Supplied text:
━━━
If I did ever do it, though, I don't think I (or we—no way I'd do something like this without unloading half the work onto the rest of the gang) would just convert Unknown USA into a scenario or setting book. For one thing, Atlas is already publishing an American road-trip adventure; for another, a lot of our story has been written specifically with the PCs in mind; and for another, I've stolen tons of ideas and crunchy bits from other games and settings, so those couldn't be used in a submission for publication.

But there are, I don't mind saying, some pretty cool ideas at the center of our game, and the exercise of UA-ifying American history certainly appeals to me. So, if I was to convert Unknown USA into something possibly publishable, even though I'm not, if I was, here's a little woolgathering about my hypothetical dream UA project.

(It should go without saying that I don't know anything about the economics of game publishing in general (not pretty, I imagine) or Atlas and UA in particular. Nor do I know their feelings about mucking about with UA canon. Basically I'm just imagining the kind of UA book I would love to read myself.)

Unearthed Americana
(just a working title - a pun on the old AD&D hardcover)
━━━
Record list:

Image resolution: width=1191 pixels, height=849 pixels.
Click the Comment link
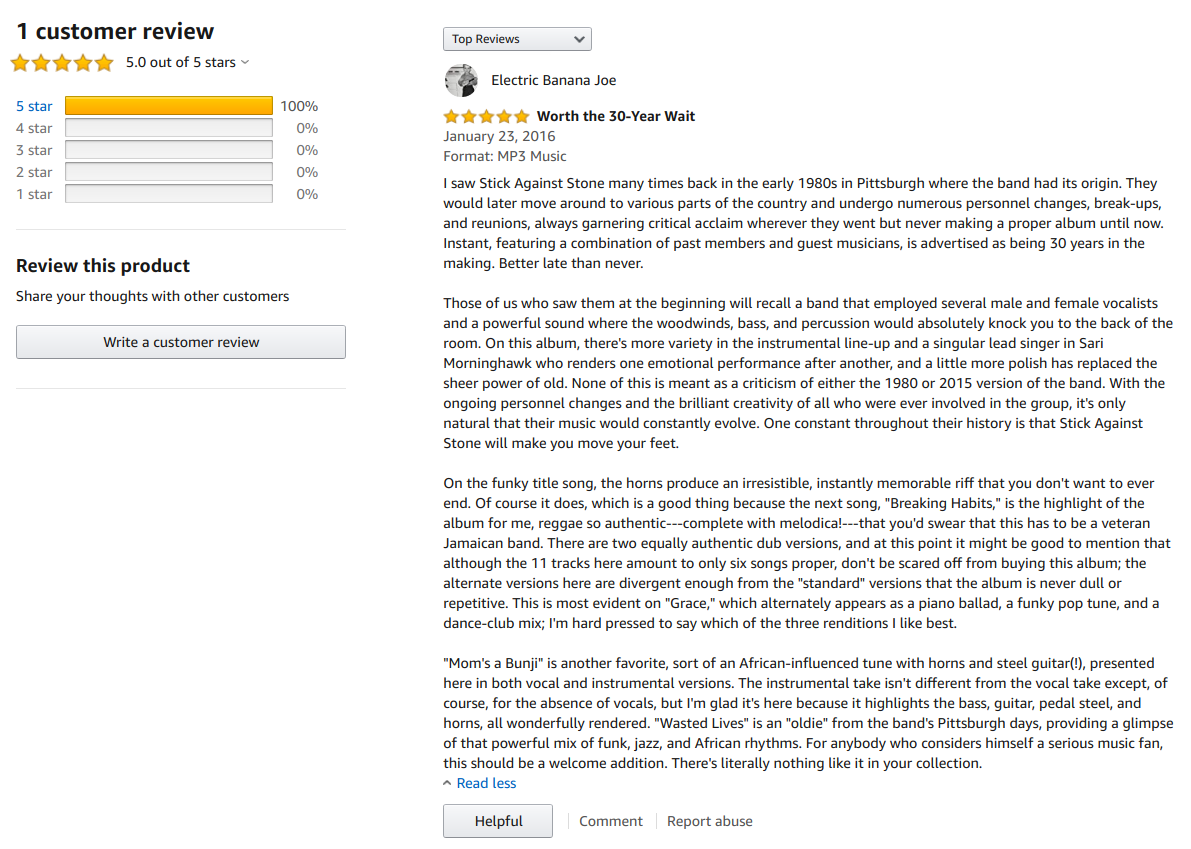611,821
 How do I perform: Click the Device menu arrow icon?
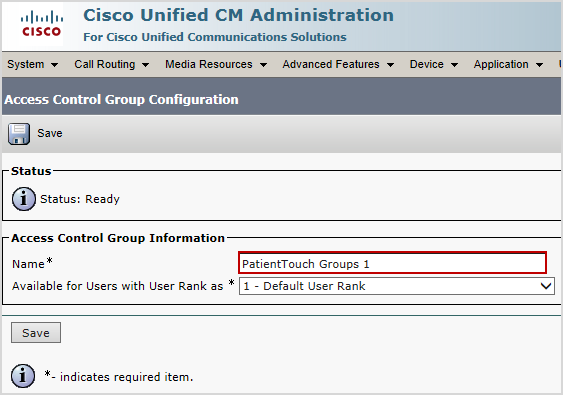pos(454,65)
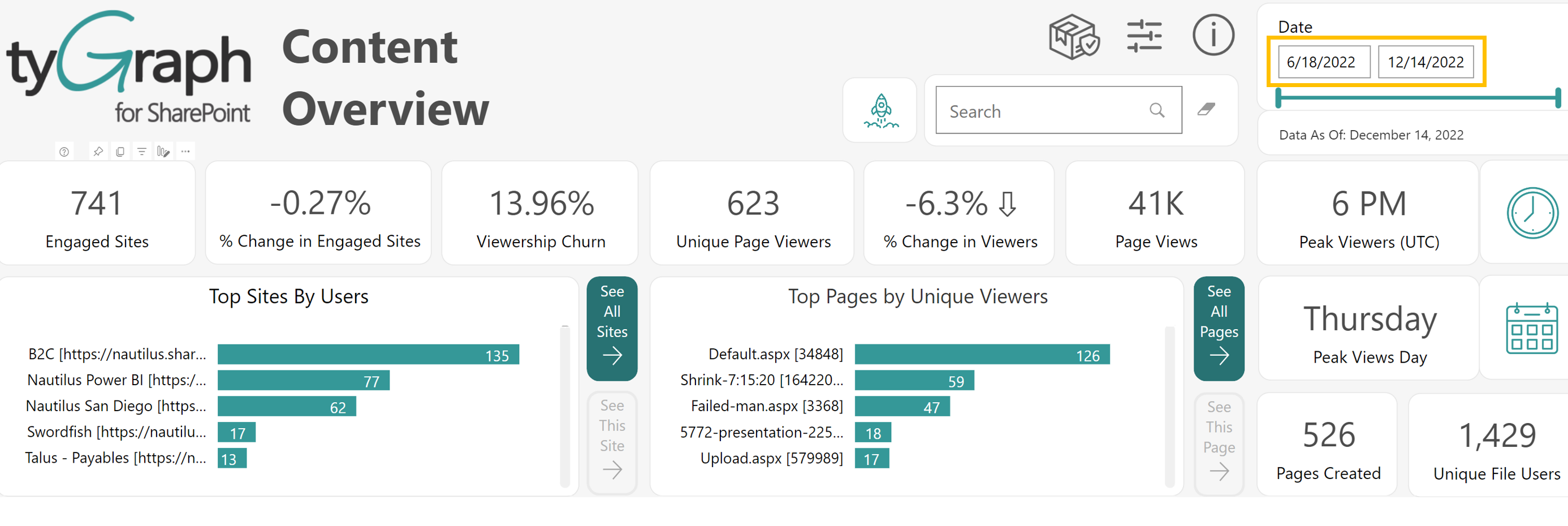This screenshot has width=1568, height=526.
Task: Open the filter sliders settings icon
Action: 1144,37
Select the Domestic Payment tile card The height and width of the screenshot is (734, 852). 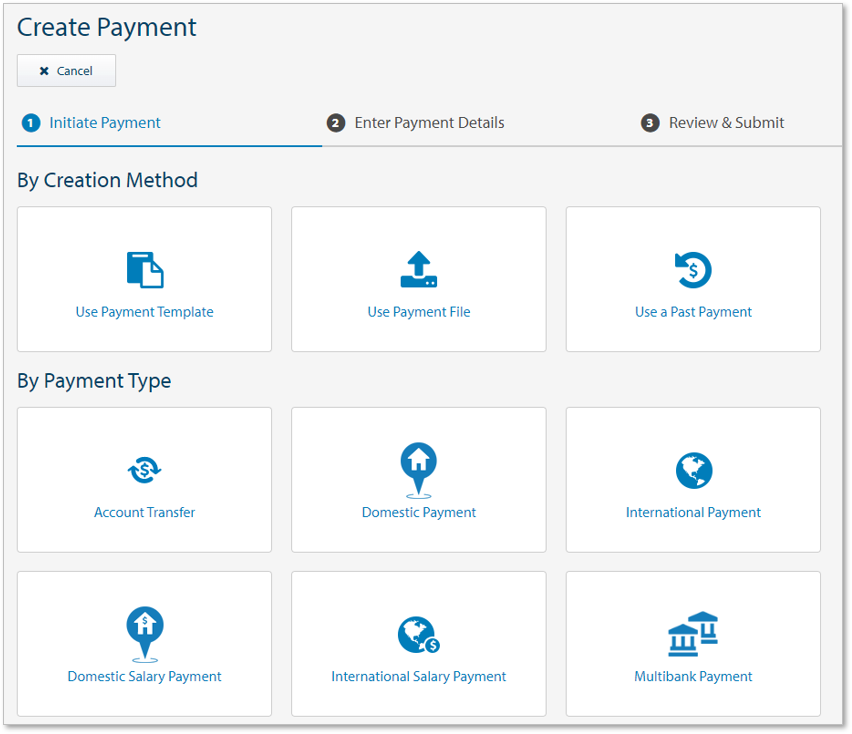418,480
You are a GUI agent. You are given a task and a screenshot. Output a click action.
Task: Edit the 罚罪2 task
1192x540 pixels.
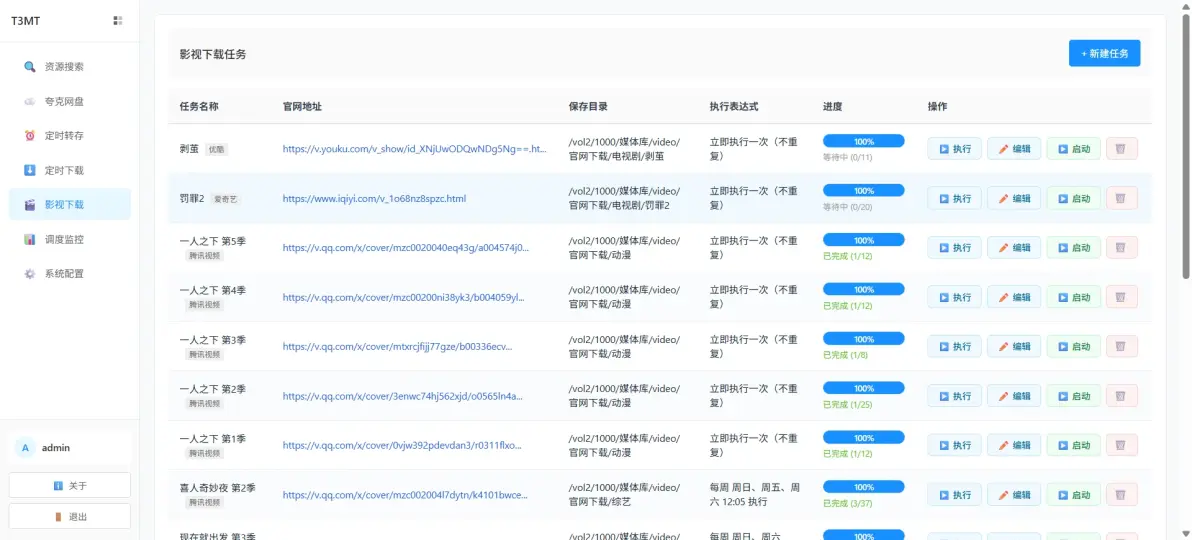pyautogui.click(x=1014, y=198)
━━━
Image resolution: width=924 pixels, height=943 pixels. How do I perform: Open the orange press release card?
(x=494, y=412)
━━━
Set exercise:
Transcribe the Unknown USA excerpt from "If I did ever" to "submission for publication.". Rely only on the Unknown USA excerpt, not on the items.

The completed task:
If I did ever do it, though, I don't think I (or we—no way I'd do something like this without unloading half the work onto the rest of the gang) would just convert Unknown USA into a scenario or setting book. For one thing, Atlas is already publishing an American road-trip adventure; for another, a lot of our story has been written specifically with the PCs in mind; and for another, I've stolen tons of ideas and crunchy bits from other games and settings, so those couldn't be used in a submission for publication.